> WHAT IS NEEDED:
Please retype, word for word, the line containing "Task: Select the Undo toolbar icon" and every line after it through the end of the records, leaving out all pictures.

WORKING DATA section start

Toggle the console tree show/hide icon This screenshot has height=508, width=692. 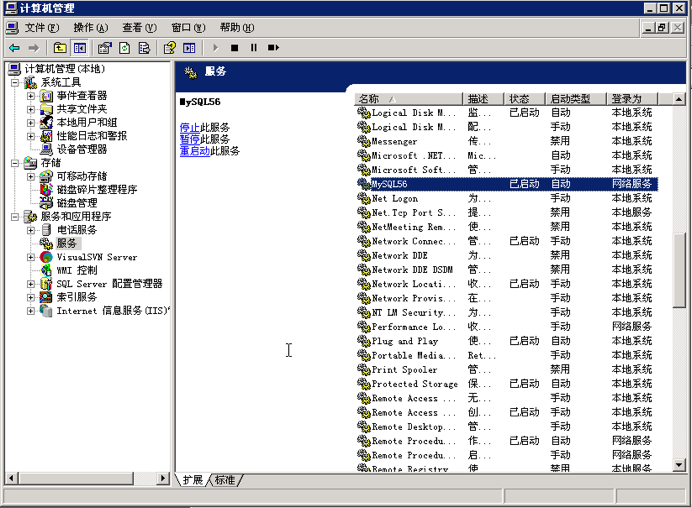80,48
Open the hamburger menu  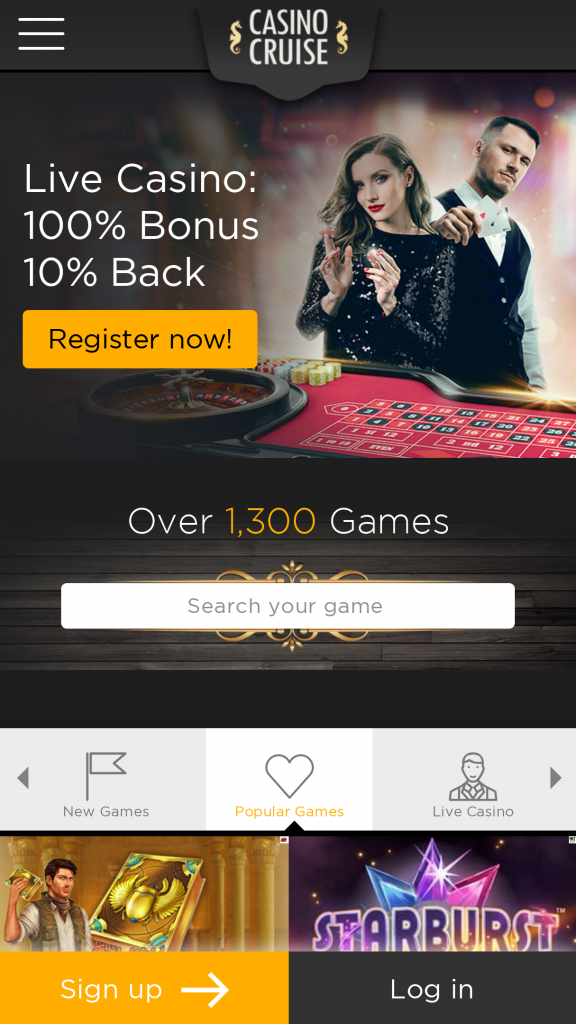pyautogui.click(x=41, y=34)
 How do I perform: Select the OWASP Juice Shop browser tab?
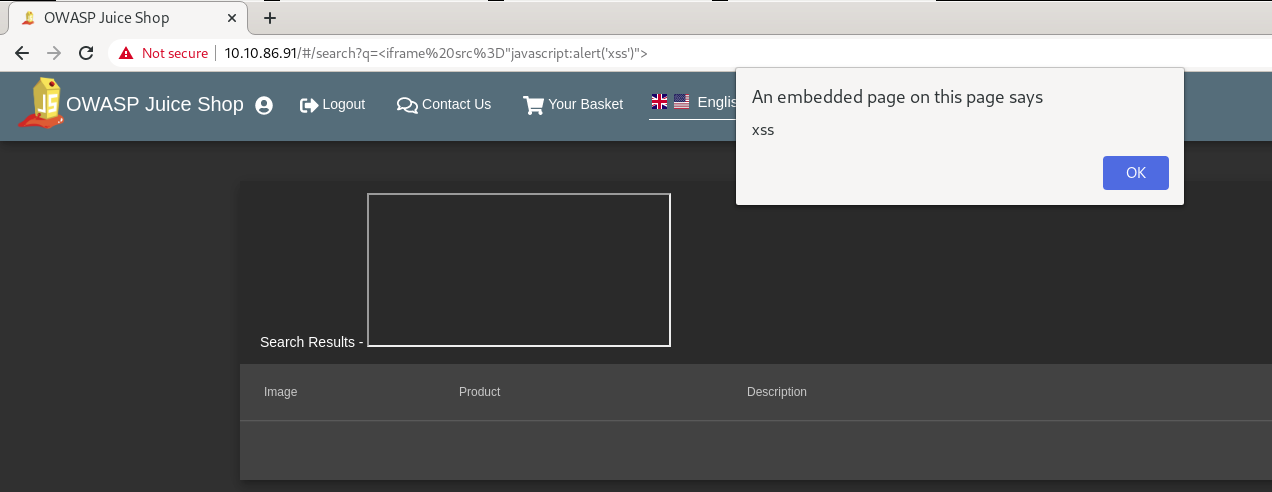pos(110,18)
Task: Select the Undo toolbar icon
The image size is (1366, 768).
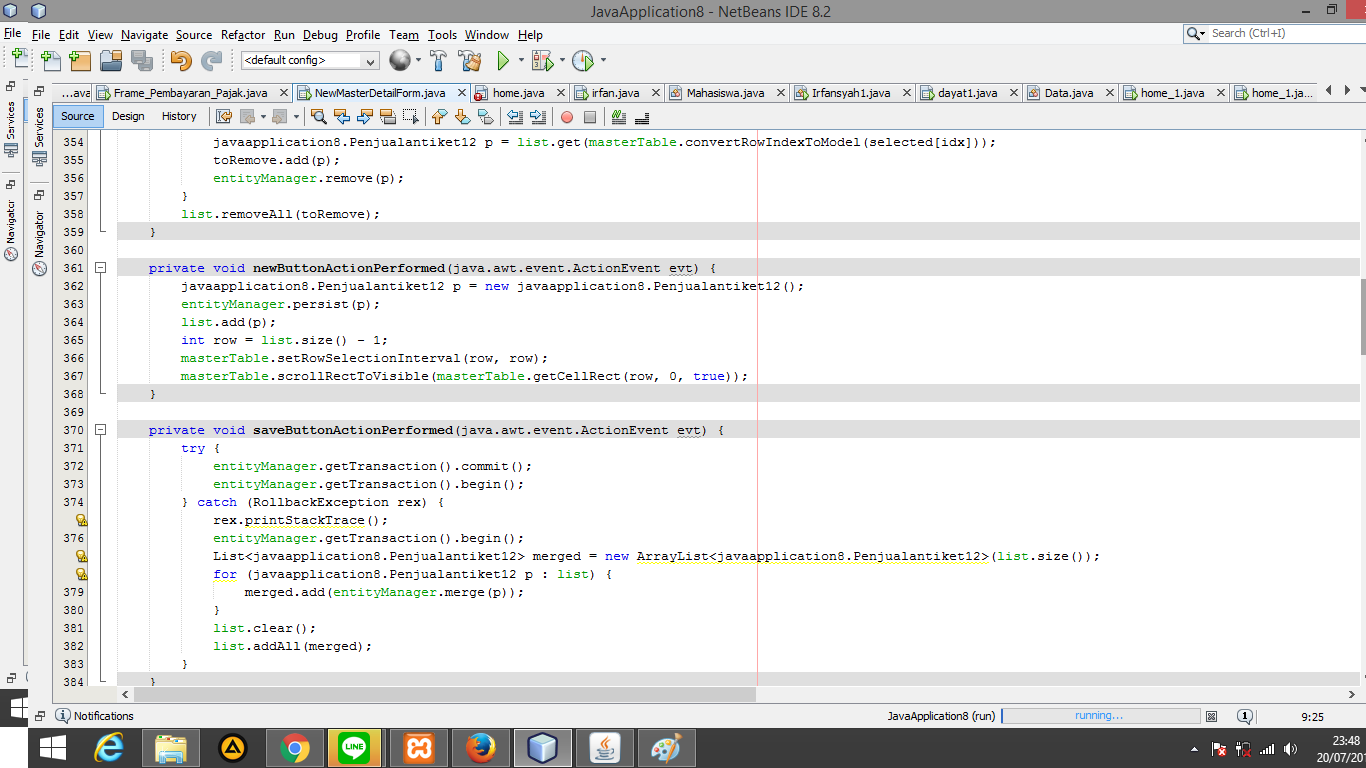Action: point(182,60)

WORKING DATA section end

> EXERCISE SOLUTION:
Task: Select the Undo toolbar icon
The image size is (1366, 768).
Action: point(182,60)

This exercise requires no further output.